THE INPUT:
######

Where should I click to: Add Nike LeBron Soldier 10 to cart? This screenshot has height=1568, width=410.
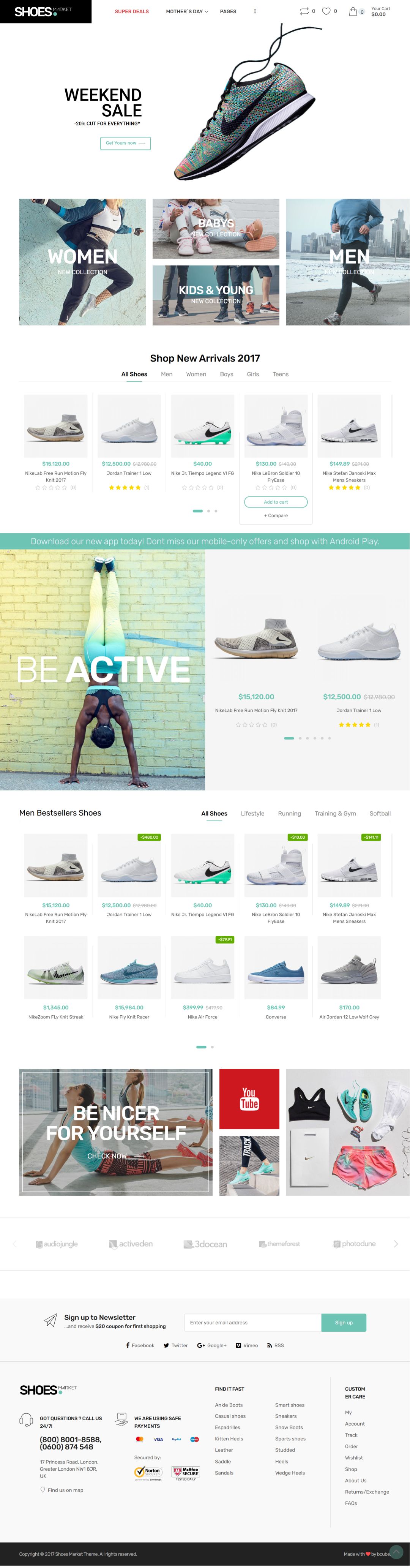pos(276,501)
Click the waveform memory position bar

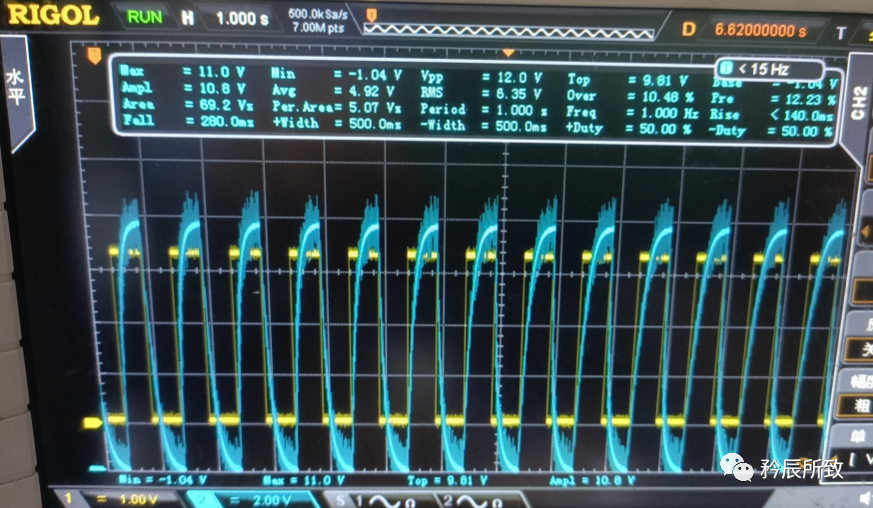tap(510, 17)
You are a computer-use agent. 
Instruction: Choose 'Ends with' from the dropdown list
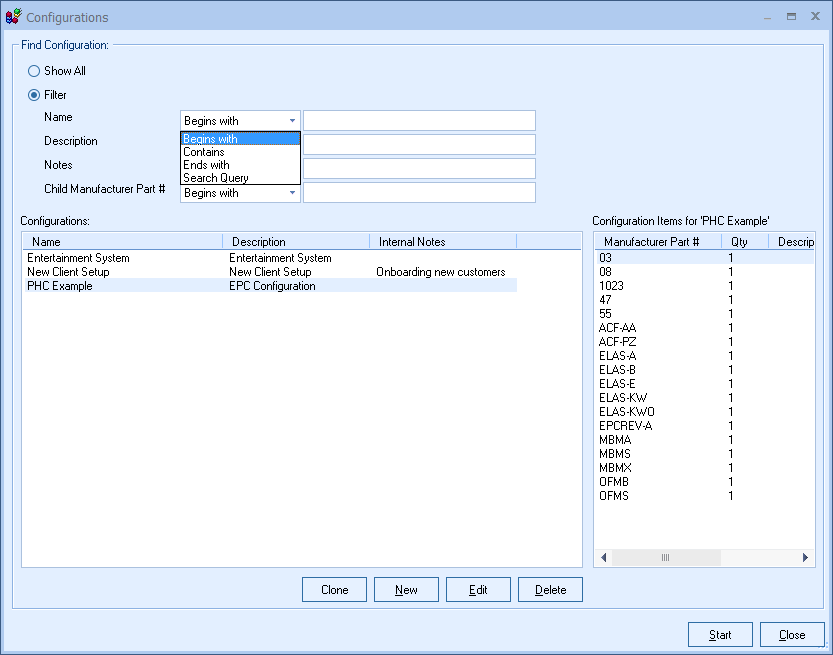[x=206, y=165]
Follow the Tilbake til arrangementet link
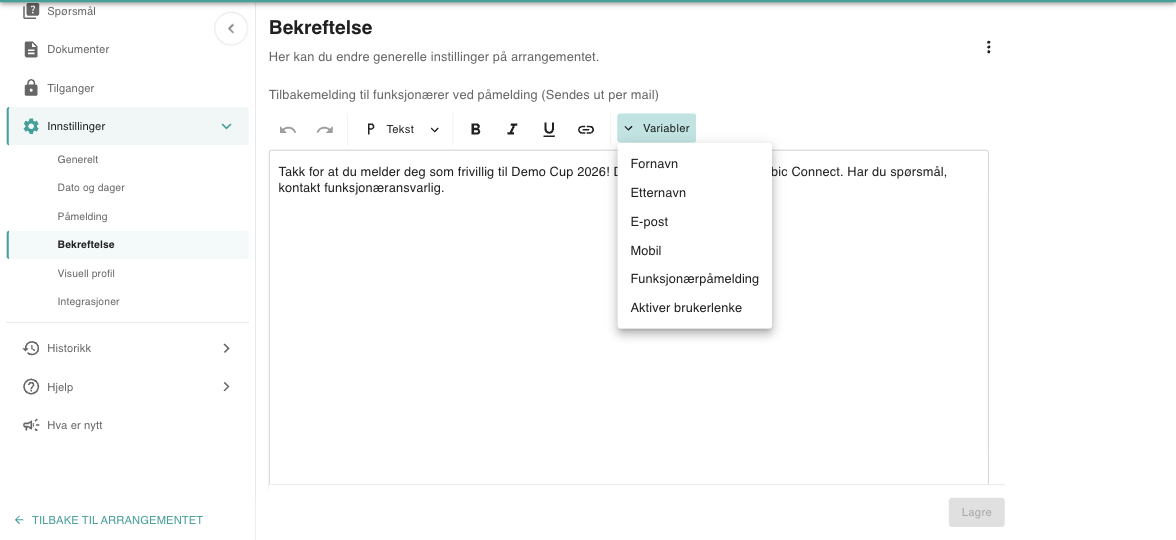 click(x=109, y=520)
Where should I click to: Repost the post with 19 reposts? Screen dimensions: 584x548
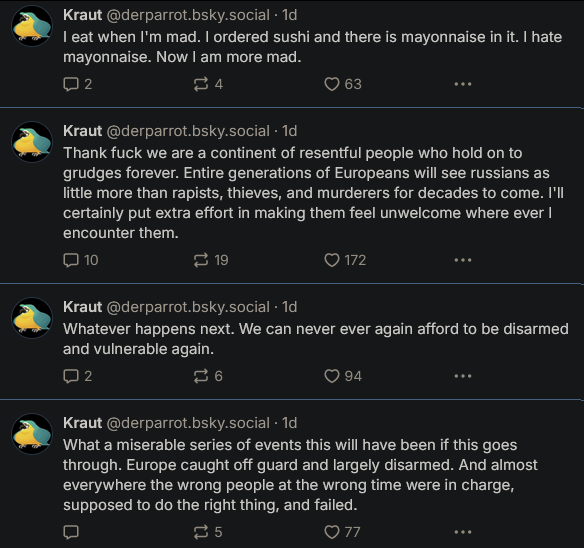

######

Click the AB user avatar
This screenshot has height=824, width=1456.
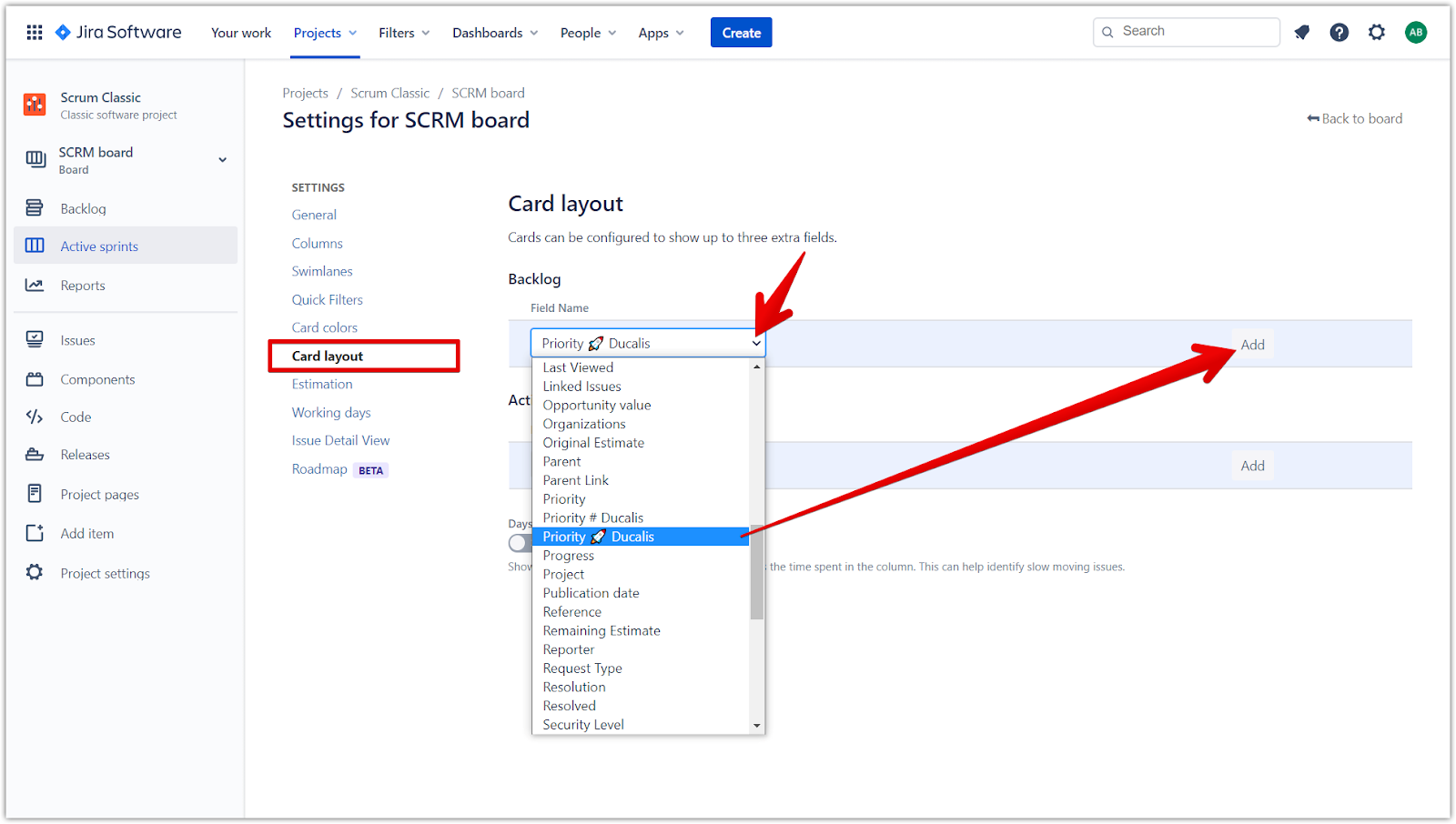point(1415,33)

######

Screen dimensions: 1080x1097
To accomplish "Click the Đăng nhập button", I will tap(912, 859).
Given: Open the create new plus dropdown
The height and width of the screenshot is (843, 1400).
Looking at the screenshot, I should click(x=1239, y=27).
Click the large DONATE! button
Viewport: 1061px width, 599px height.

######

WHAT YOU ARE ASKED TO DO: For every line of the records above that holds the word "button", count one, and state the total only.

SOLUTION TO THE PROBLEM: 2